I'm not knocking gratitude. People ought to be grateful for being helped. But the givers can do as well with being more self-effacing. True giving is one where the giver disappears. The kind of giving where the giver looms larger than life is called PR. True giving is one that allows the recipient to cling to his dignity. And in any case, the victims in this case aren't all calling for charity, some are calling for help to bring them back on their feet. One farmer in Dingalan said it best: What they needed was seedlings to grow things with after they've cleared their fields of mud. A woman in Real also said she just needed a small amount for a new livelihood; she lost her tricycle to the floods.

But whether the need is for food or seedlings, medicine or capital, the enormousness of those needs must cow us to silence, or invisibility. Deacon Mario Van Loon, who's supervising the work in Mt. Carmel, suggests that enormousness when he says it will take at least half a year for the affected areas to raise themselves by their bootstraps. If there's any attitude to take here, it is that however you give, you can never give quite enough.

My second suggestion is for Gloria Macapagal-Arroyo and other officials to stop saying let us unite and rise over this. At the very least, it is superfluous. All you have to do is go to the relief centers to see the spontaneous outpouring of sympathy from everyone and their sincere desire to help the victims. This country has never had problems uniting when beset by a common threat or affliction. Like I said, disasters bring out the best in us. You do not have to cajole Filipinos to rise above themselves during these times.

But more than this, the call is insidious. It is premised, like the same call that attended the kidnapping of Angelo de la Cruz et al., on forgetting who caused the disaster and filling our minds only with feel-good thoughts. Why on earth would I want to unite with the loggers -- and the real criminals, to repeat, are the legal loggers and not the illegal ones -- and rise over this with them? It was their logs that tumbled down the mountain and mangled the children who slept the sleep of the innocent, dreaming of Christmas, and buried them in the mud. I do not want to unite with them, I want to haul their asses to court and seek justice for the dead.

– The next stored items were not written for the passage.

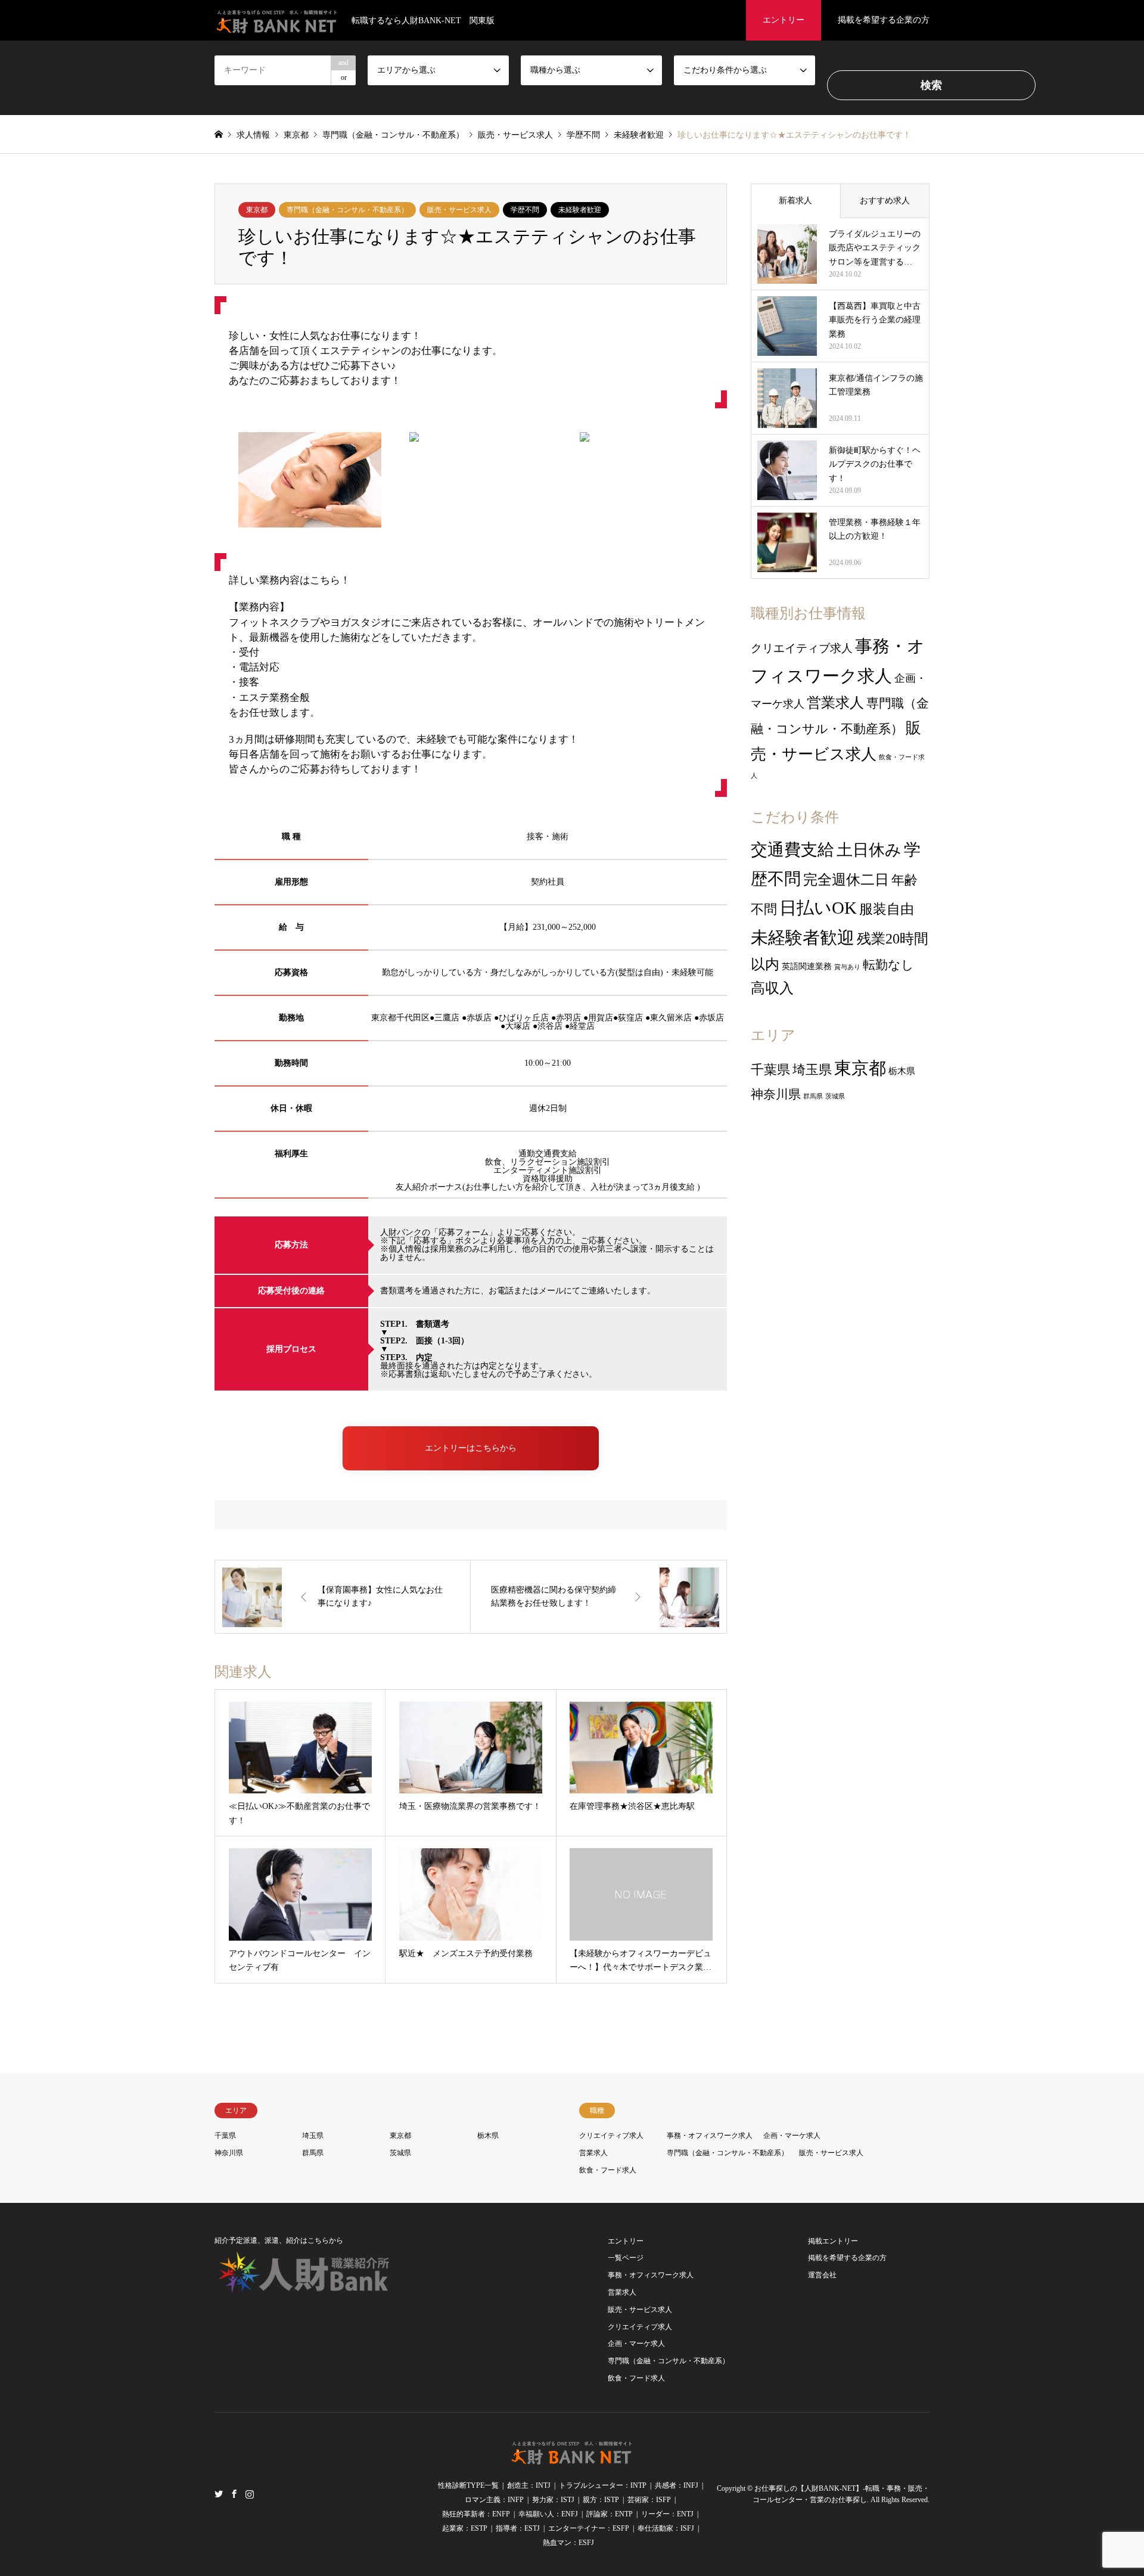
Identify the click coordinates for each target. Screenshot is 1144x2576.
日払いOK (818, 907)
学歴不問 (525, 210)
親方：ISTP (601, 2500)
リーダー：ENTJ (667, 2514)
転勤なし (888, 965)
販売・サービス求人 (459, 210)
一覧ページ (626, 2258)
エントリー (783, 19)
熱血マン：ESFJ (568, 2542)
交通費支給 (792, 849)
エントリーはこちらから (471, 1448)
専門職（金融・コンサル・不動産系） (347, 210)
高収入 (772, 988)
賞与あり (847, 967)
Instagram (249, 2493)
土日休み (869, 850)
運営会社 (822, 2275)
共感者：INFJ (676, 2485)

My last suggestion is for all of us. There's nothing more breathtaking than seeing people tying themselves to a tree and jumping into the floodwaters to rescue the drowning. There's nothing more inspiring than seeing the youth toiling day and night in relief centers and people everywhere chipping in to help the hapless. There's nothing more satisfying than public officials, businessmen and the rich of Metro Manila rushing to send trucks and choppers and equipment to the afflicted areas to rescue the hungry and dying.

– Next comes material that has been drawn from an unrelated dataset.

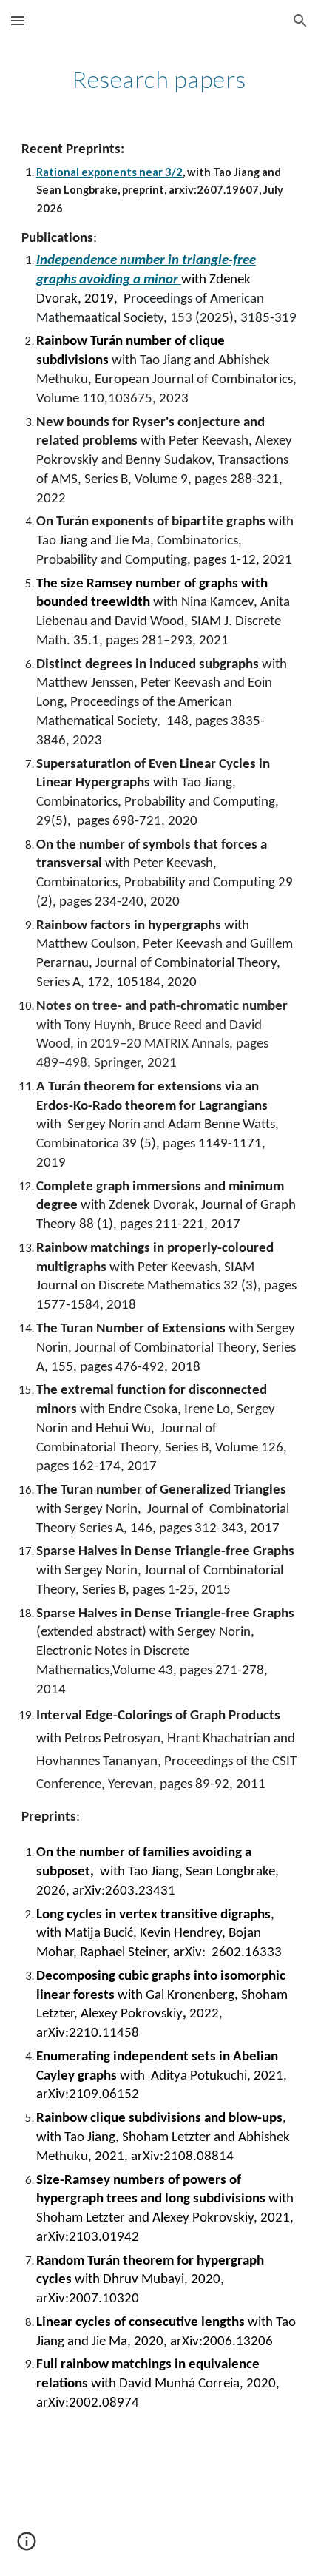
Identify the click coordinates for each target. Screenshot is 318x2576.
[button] (17, 20)
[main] (159, 79)
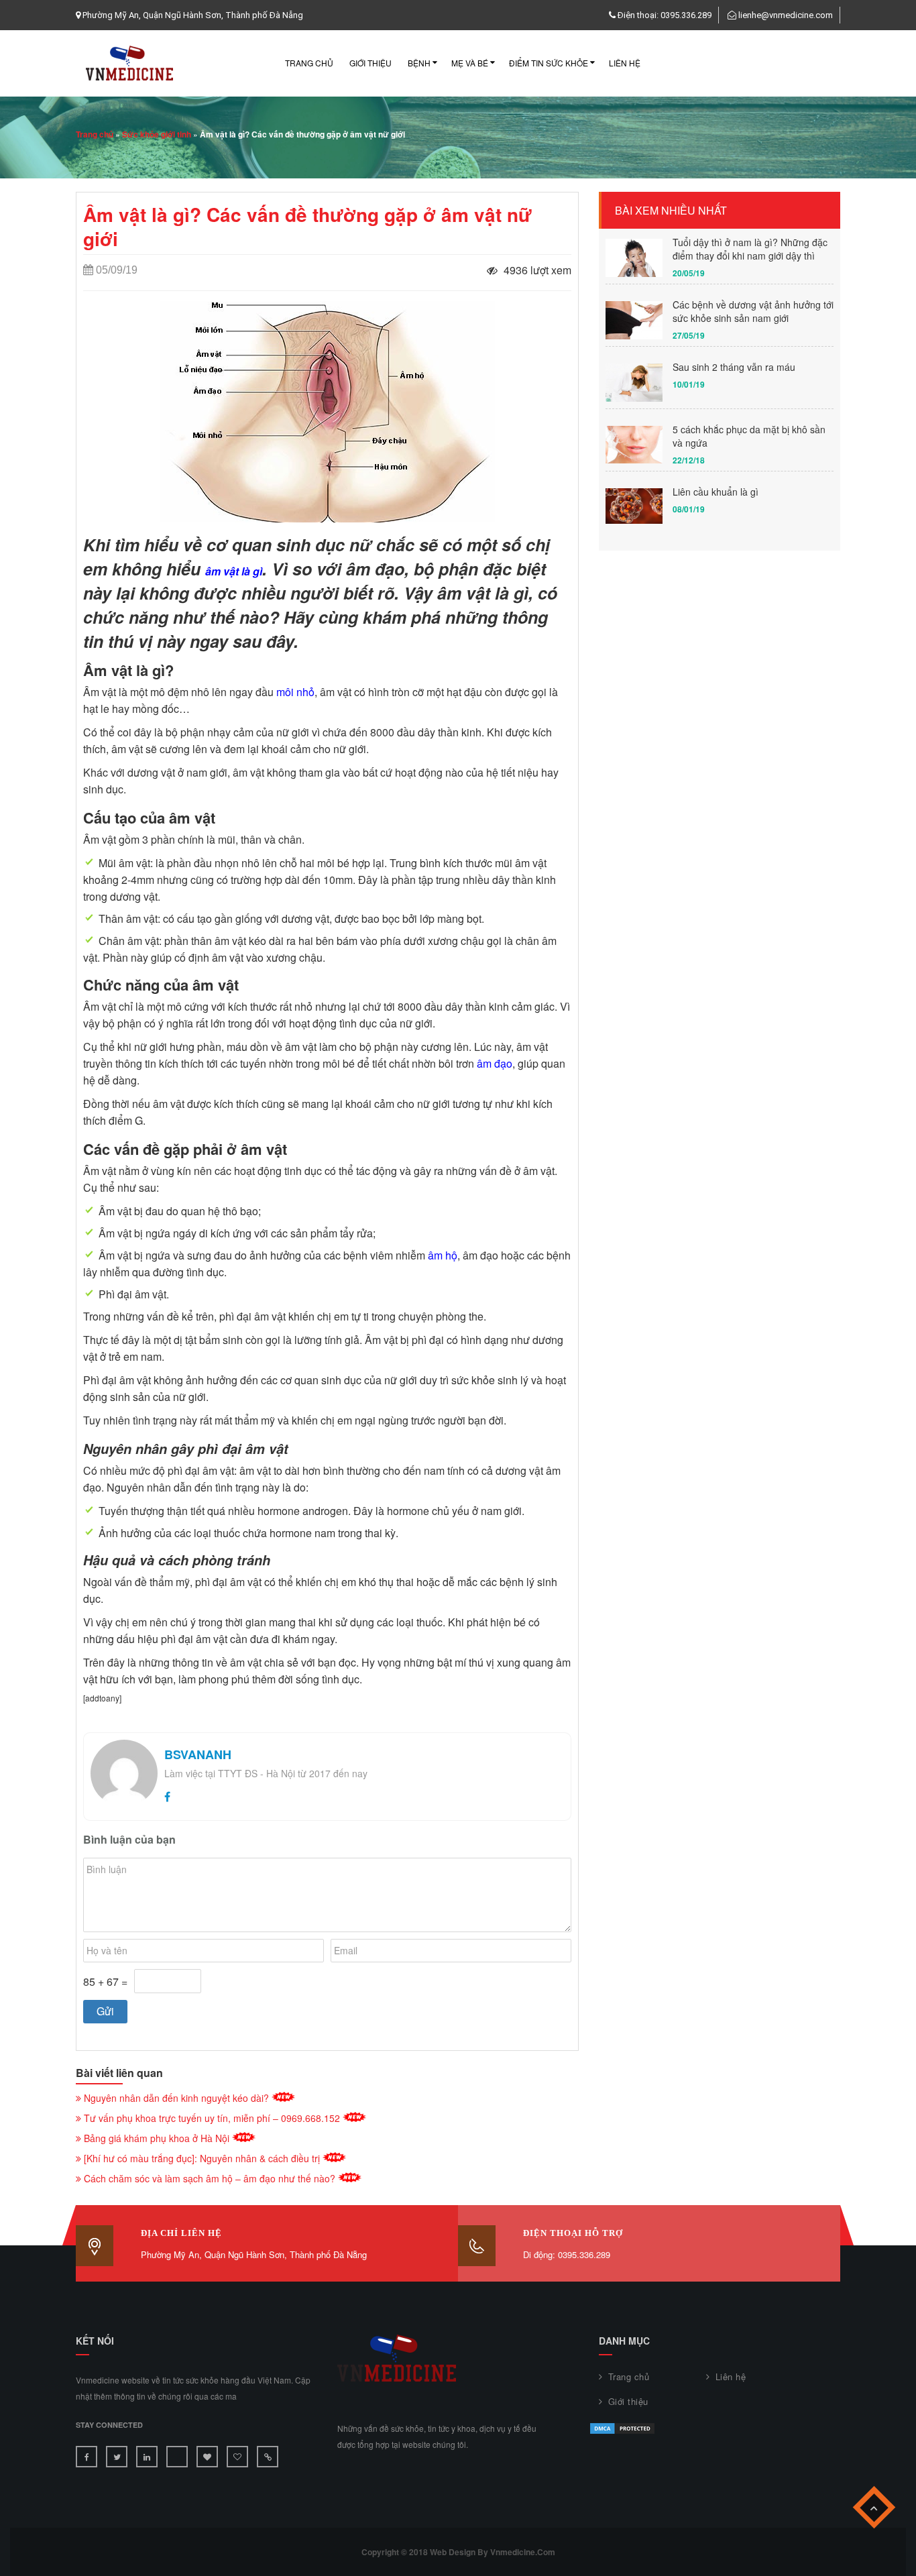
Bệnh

But why in God's name do we have to wait for disasters to do this? Why can't public officials and businessmen and the rich simply do this by not pillaging the treasury, by paying decent wages and distributing goods through land and asset reform? Why can't we rise to heights of selflessness, or show an ardent desire to help others, or serve the people, as the activists put it, other than through relief operations? Why can't we tie ourselves to a tree or post and throw the other end to a country that is being swept away by the rampaging waters?

There's one other property of giving. Like God, it has no beginning and it has no end.